Barbara Bowen passed away in Autumn 2019, leaving a legacy of outstanding work in Renaissance humor and facetiae with a primary focus on Rabelais and Montaigne. She was a meticulous scholar and superb linguist, as is evidenced by one of her more labor-intensive and extremely valued publications, “Renaissance Collections of facetiae, 1344-1490: A New Listing.” Renaissance Quarterly 39 (1986), 1-15. She was the author of five major books, including Enter Rabelais, Laughing (1998) and Humor and Humanism (2004), an anthology of her articles. But what cuts across her research throughout her career was an abiding interest in the early modern emblem. She was on the editorial board of Emblematica early on and was publishing in this area even prior to the great boom of emblem studies in the 1980s.
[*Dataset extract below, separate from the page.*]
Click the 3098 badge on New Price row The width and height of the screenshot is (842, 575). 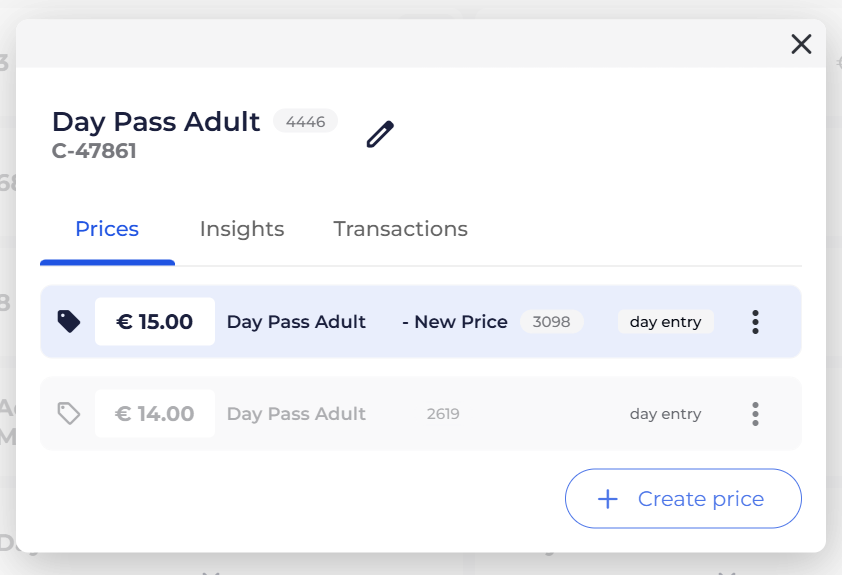tap(551, 322)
Most notable in this regard, from among her many articles and conference presentations are ““Lingua quo tendis? Speech and Silence in Renaissance Emblems” in French Forum 4 (1979), 249-60; “Emblems, Elephants and Alexander” in Studies in Philology 80 (1983), 14-24; and “Two Literary Genres: the Emblem and the Joke” in  Journal of Medieval and Renaissance Studies 15 (1985), 29-35; and most notably, perhaps the crowning achievements of her career as an emblem specialist, “Mercury at the Crossroads in Renaissance Emblems,” in The Journal of the Warburg and Courtauld Institutes, 48 (1985) 222-29, the result of her fellowship at Villa I Tatti in Florence in 1982.
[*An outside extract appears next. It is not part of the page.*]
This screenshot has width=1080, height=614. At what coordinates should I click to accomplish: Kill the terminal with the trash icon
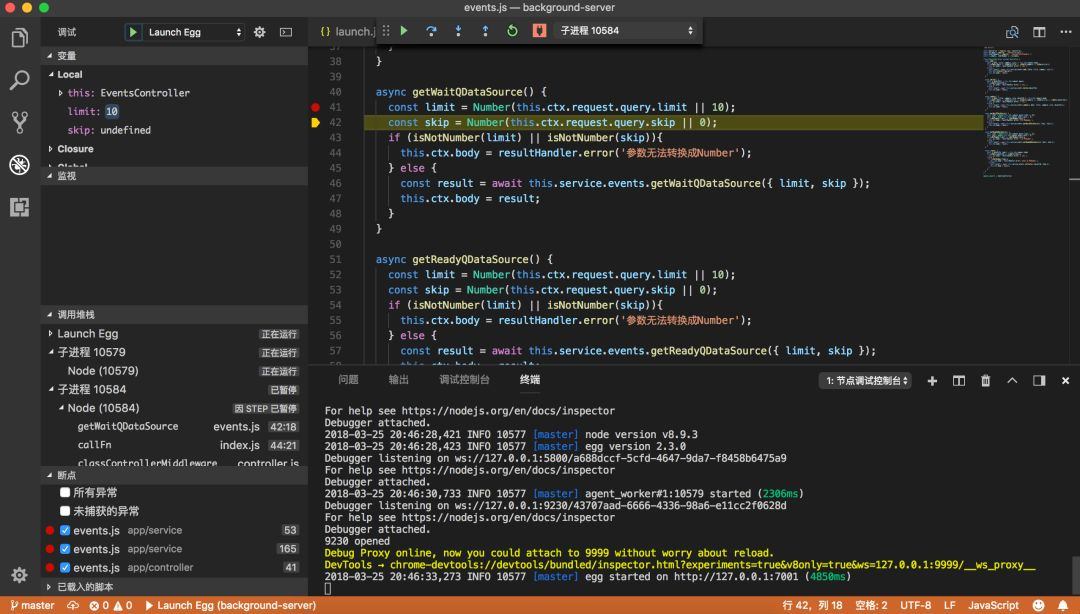pos(985,381)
Bowen continued to explore key themes and topoi of applied emblematics in presentations such as “Housewife on Tortoise: A Renaissance Emblem topos” at the Sixteenth-Century Studies Conference in Saint Louis, l996, and “Trivial Pursuit: Hercules and Sixteenth-Century Moral Choices” at the Newberry Library Emblem Conference in Chicago, 1998. She was a good citizen in the Commonwealth of Learning, having served as president of the Renaissance Society of America and also wrote 77 book reviews in 21 different journals. Her contributions to the profession overall were recognized by her winning a prestigious John Simon Guggenheim Memorial Award.Â
Having received her B.A. and M.A. from Oxford in 1958 and 1962 respectively, Bowen went on to study at the University of Paris and earned her doctorate, after which she taught at University of Illinois from 1962-87, rounding out her professorial career teaching French and Comparative Literature at Vanderbilt University. She was, incidentally, the first women to lead a department in the School of Arts and Science at that institution. Moreover, the percentage of doctoral students in French finding positions upon degree completion statistically was one of the highest in the nation under her directorship. She became an emerita professor in 2002.
Within the profession at large—as at her home university—Barbara Bowen was a formidable and unflinching advocate for social justice, a generous colleague, and a devoted friend whose incisive scholarship and genial wit will be sorely missed.